Task brief: Reproduce word for word the lines between the one containing "Instruction: Click the gold ring in the photo" and the end of the entries below, both inclusive; leave out pictures.

++++ Data extracts

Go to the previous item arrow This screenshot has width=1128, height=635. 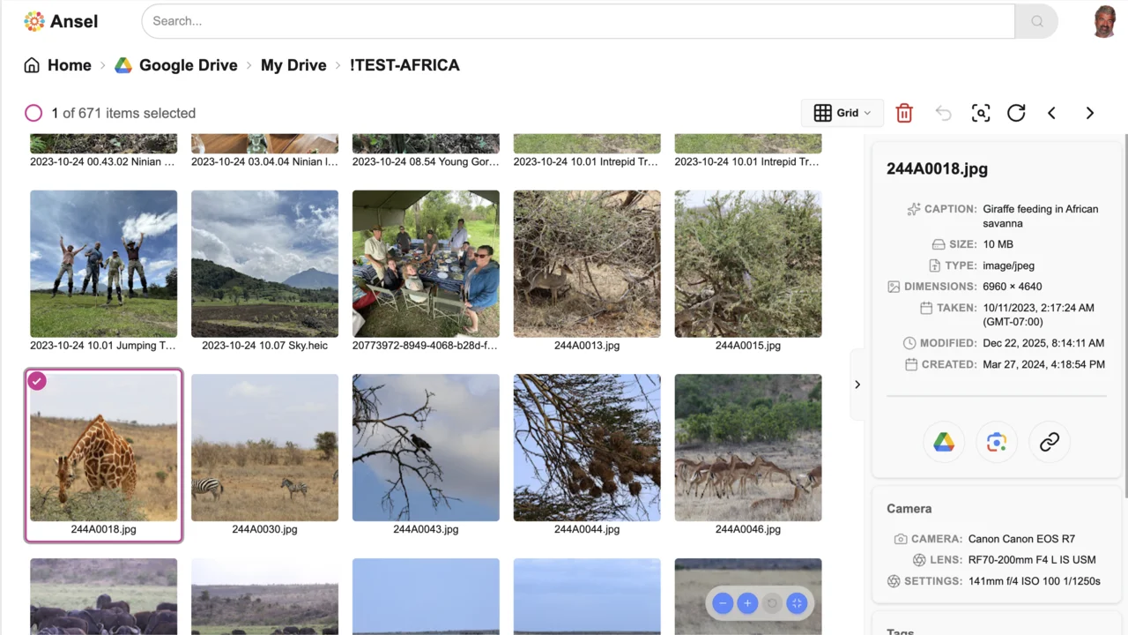tap(1051, 113)
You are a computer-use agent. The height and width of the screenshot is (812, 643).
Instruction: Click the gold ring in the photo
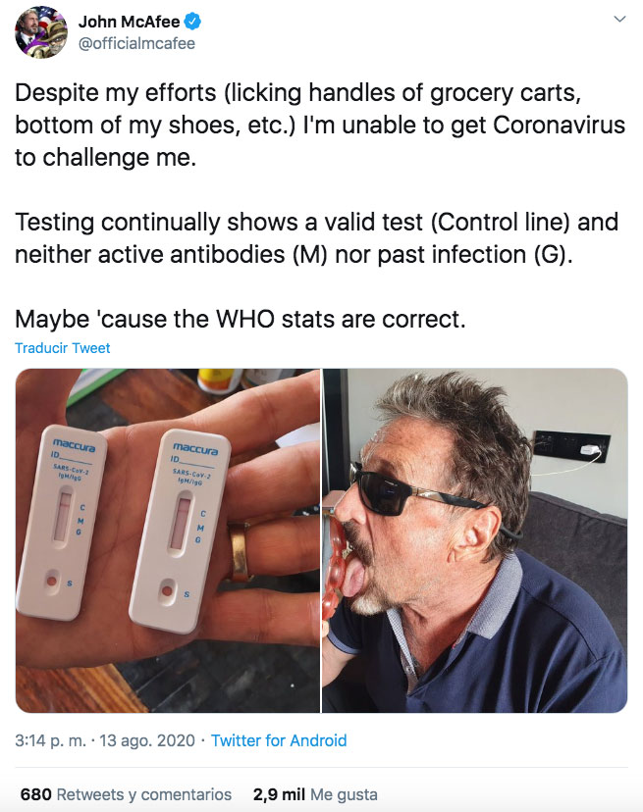[240, 551]
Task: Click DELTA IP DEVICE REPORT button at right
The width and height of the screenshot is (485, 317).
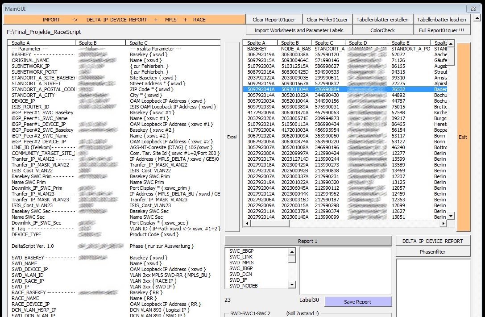Action: (x=433, y=241)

++++++++

Solution for this problem:
Instruction: Click the gold ring in the photo
[240, 551]
Task: Click DELTA IP DEVICE REPORT button at right
The width and height of the screenshot is (485, 317).
Action: (x=433, y=241)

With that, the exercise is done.